The Sharing Economy for the Smart Grid

On February 14th, Prof. Kameshwar Poollawill lead a Power Systems Engineering Research Center (PSERC) webinar titled "The Sharing Economy for the Smart Grid."  Funded by the DOE, this free, public webinar will explore sharing economy opportunities in the electricity sector.  The presentation will also discuss control technology platforms necessary for the physical exchange of power, and market platforms necessary to trade electricity storage.

Nexar Hires Professor Trevor Darrell as Chief Scientist

Professor in Residence Trevor Darrell has been hired as Chief Scientist at Nexar, the world's first over-the-top vehicle-to-vehicle (V2V) network that turns smartphones into Artificial Intelligence Dashcams.  In parallel to his work in EECS, Darrell will lead research in the area of machine vision deep learning and vehicle path prediction, including leveraging the company's pool of rare large-scale driving data sets that contain video and telemetry of a variety of real-world driving environments to develop automotive applications.

When Will the Robots Rebel?

Associate Prof. Pieter Abbeel and the Robot Learning Lab are profiled in a comprehensive article for Datamation titled "Artificial Intelligence: When Will the Robots Rebel?"  The article covers the foundational tools of AI, like machine learning, and delves into subjects like the human desire to replicate itself, the singularity, and the possibility of robot rebellion.  It also looks at the ways AI currently impacts our lives and how it might change our future.
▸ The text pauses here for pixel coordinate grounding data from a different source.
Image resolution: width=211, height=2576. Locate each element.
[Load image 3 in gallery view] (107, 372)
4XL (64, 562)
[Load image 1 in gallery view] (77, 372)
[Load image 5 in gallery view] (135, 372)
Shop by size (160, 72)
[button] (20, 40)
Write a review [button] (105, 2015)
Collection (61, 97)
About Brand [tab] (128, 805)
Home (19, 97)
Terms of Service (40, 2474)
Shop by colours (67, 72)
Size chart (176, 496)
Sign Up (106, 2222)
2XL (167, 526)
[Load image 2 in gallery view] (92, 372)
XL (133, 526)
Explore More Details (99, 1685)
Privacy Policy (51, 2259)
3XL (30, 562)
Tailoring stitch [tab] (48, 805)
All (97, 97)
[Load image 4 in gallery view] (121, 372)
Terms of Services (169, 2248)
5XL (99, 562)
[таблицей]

EECS faculty participate in Advanced Robotics Manufacturing Innovation Hub

Prof. Ruzena Bajcsy, Assistant Prof. Anca Dragan, Prof. Ken Goldberg, and Dean Shankar Sastry are members of a Berkeley team participating in a new $253 million national consortium, the Advanced Robotics Manufacturing (ARM) Innovation Hub, led by the Department of Defense.  The ARM consortium, which has academic and industrial partners in 31 states, is organizing domestic capabilities in robotics technology to amplify U.S. manufacturing.  According to an article in Berkeley Engineering titled "Berkeley a regional center in new robotics manufacturing consortium," the Berkeley team is focussing on hybrid robotics, co-robotics, and assessing the environmental and resource issues associated with robotics manufacturing technology.
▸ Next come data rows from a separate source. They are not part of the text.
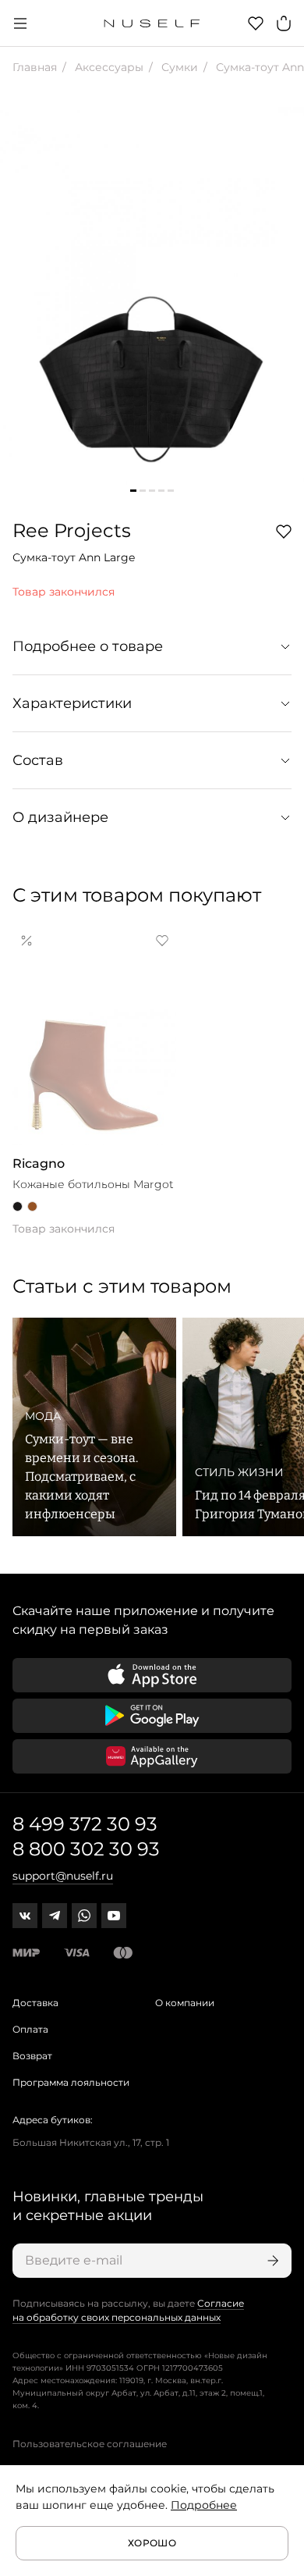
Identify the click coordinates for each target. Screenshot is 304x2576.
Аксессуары (107, 67)
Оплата (30, 2029)
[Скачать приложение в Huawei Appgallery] (152, 1756)
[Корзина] (284, 23)
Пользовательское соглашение (89, 2444)
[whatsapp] (84, 1915)
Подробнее (204, 2505)
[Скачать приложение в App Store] (152, 1675)
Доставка (35, 2002)
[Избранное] (255, 23)
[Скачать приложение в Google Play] (152, 1716)
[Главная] (152, 23)
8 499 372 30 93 (84, 1824)
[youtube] (113, 1915)
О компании (184, 2002)
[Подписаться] (271, 2260)
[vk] (24, 1915)
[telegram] (54, 1915)
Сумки (178, 67)
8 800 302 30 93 (86, 1849)
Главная (34, 67)
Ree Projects (71, 530)
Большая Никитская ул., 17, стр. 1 (90, 2142)
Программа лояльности (70, 2082)
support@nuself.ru (62, 1876)
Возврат (32, 2056)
HKN receives 2015-2016 IEEE-HKN Outstanding Chapter Award

The UC Berkeley chapter of Eta Kappa Nu (HKN) has been named recipient the 2015-2016 IEEE-HKN Outstanding Chapter Award. This award is presented to IEEE-HKN chapters in recognition of excellence in their chapter administration and programs. Main criteria for being selected for this award are to improve professional development; raise instructional and institutional standards; encourage scholarship and creativity; provide a public service, and generally further the established goals of IEEE-HKN.

RISELab Kicks Off

The CS Division has launched RISELab (Real-time Intelligence with Secure Execution Laboratory), the latest in its series of five-year intensive research labs in computer science. RISELab’s mission is to improve how machines make intelligent decisions based on real-time input.  It is the successor of AMPLab,  a pioneering Big Data effort, which launched widely used open source projects including Apache Spark, Apache Mesos and Alluxio.  RISELab is supported by sponsors that include Amazon Web Services, Ant Financial, Capital One, Ericsson, GE Digital, Google, Huawei, Intel, IBM, Microsoft and VMWare.

Leslie Field develops technology to deal with climate change

EECS alumna Leslie Field (M.S. ’88, Ph.D. ’91) is featured in a Berkeley Engineering news article titled “One big reflective band-aid”. After watching Al Gore’s film “An Inconvenient Truth” in 2006, Field was inspired to develop a technology to deal with climate change. The following year she began testing ideas to increase the reflective capacity of ice in a small lake in the Sierra Nevada and founded Ice911, a nonprofit organization dedicated to developing systems to be deployed on the planet’s receding ice sheets.